» Directions: Copy these lines word for word.

» Given records:

-- START --

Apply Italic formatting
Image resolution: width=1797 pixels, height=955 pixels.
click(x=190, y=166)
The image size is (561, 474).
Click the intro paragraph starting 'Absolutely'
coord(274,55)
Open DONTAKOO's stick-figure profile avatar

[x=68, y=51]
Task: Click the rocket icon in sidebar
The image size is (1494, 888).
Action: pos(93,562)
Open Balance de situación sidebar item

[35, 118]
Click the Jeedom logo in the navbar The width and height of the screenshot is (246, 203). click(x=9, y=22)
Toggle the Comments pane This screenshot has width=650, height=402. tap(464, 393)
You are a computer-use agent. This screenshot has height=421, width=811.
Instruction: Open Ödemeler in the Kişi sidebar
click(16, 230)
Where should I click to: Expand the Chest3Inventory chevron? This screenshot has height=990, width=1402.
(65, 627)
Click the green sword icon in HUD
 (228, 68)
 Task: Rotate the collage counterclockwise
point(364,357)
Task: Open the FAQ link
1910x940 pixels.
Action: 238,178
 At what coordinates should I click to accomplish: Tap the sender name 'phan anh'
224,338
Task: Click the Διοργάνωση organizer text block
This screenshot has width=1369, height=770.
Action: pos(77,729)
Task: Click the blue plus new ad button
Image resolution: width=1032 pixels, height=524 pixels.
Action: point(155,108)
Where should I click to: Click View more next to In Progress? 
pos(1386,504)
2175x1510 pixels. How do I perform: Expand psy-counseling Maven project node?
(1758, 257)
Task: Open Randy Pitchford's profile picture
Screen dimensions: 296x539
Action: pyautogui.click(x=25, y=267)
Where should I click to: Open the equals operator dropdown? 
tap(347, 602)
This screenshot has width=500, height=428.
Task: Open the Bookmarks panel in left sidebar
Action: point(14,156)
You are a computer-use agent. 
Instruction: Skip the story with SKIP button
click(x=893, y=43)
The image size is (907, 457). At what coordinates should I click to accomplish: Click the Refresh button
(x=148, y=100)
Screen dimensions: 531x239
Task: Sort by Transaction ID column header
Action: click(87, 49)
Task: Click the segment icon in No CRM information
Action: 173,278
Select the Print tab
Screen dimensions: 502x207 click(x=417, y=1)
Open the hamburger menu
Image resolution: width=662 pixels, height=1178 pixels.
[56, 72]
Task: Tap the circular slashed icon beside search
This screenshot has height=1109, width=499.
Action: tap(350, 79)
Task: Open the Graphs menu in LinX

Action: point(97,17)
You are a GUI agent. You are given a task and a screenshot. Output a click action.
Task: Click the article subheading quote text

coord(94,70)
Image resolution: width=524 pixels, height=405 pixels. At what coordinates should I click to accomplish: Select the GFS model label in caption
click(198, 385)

-- END --

» Completed exercise:
Apply Italic formatting
Image resolution: width=1797 pixels, height=955 pixels.
click(x=190, y=166)
The image size is (561, 474).
Click the intro paragraph starting 'Absolutely'
coord(274,55)
Open DONTAKOO's stick-figure profile avatar

[x=68, y=51]
Task: Click the rocket icon in sidebar
The image size is (1494, 888).
Action: pos(93,562)
Open Balance de situación sidebar item

[35, 118]
Click the Jeedom logo in the navbar The width and height of the screenshot is (246, 203). click(x=9, y=22)
Toggle the Comments pane This screenshot has width=650, height=402. tap(464, 393)
You are a computer-use agent. This screenshot has height=421, width=811.
Instruction: Open Ödemeler in the Kişi sidebar
click(16, 230)
Where should I click to: Expand the Chest3Inventory chevron? This screenshot has height=990, width=1402.
(65, 627)
Click the green sword icon in HUD
 (228, 68)
 Task: Rotate the collage counterclockwise
point(364,357)
Task: Open the FAQ link
1910x940 pixels.
Action: 238,178
 At what coordinates should I click to accomplish: Tap the sender name 'phan anh'
224,338
Task: Click the Διοργάνωση organizer text block
This screenshot has width=1369, height=770.
Action: pos(77,729)
Task: Click the blue plus new ad button
Image resolution: width=1032 pixels, height=524 pixels.
Action: point(155,108)
Where should I click to: Click View more next to In Progress? 
pos(1386,504)
2175x1510 pixels. How do I perform: Expand psy-counseling Maven project node?
(1758, 257)
Task: Open Randy Pitchford's profile picture
Screen dimensions: 296x539
Action: pyautogui.click(x=25, y=267)
Where should I click to: Open the equals operator dropdown? 
tap(347, 602)
This screenshot has width=500, height=428.
Task: Open the Bookmarks panel in left sidebar
Action: point(14,156)
You are a computer-use agent. 
Instruction: Skip the story with SKIP button
click(x=893, y=43)
The image size is (907, 457). At what coordinates should I click to accomplish: Click the Refresh button
(x=148, y=100)
Screen dimensions: 531x239
Task: Sort by Transaction ID column header
Action: click(87, 49)
Task: Click the segment icon in No CRM information
Action: 173,278
Select the Print tab
Screen dimensions: 502x207 click(x=417, y=1)
Open the hamburger menu
Image resolution: width=662 pixels, height=1178 pixels.
[56, 72]
Task: Tap the circular slashed icon beside search
This screenshot has height=1109, width=499.
Action: tap(350, 79)
Task: Open the Graphs menu in LinX

Action: point(97,17)
You are a GUI agent. You are given a task and a screenshot. Output a click action.
Task: Click the article subheading quote text

coord(94,70)
Image resolution: width=524 pixels, height=405 pixels. At what coordinates should I click to accomplish: Select the GFS model label in caption
click(198, 385)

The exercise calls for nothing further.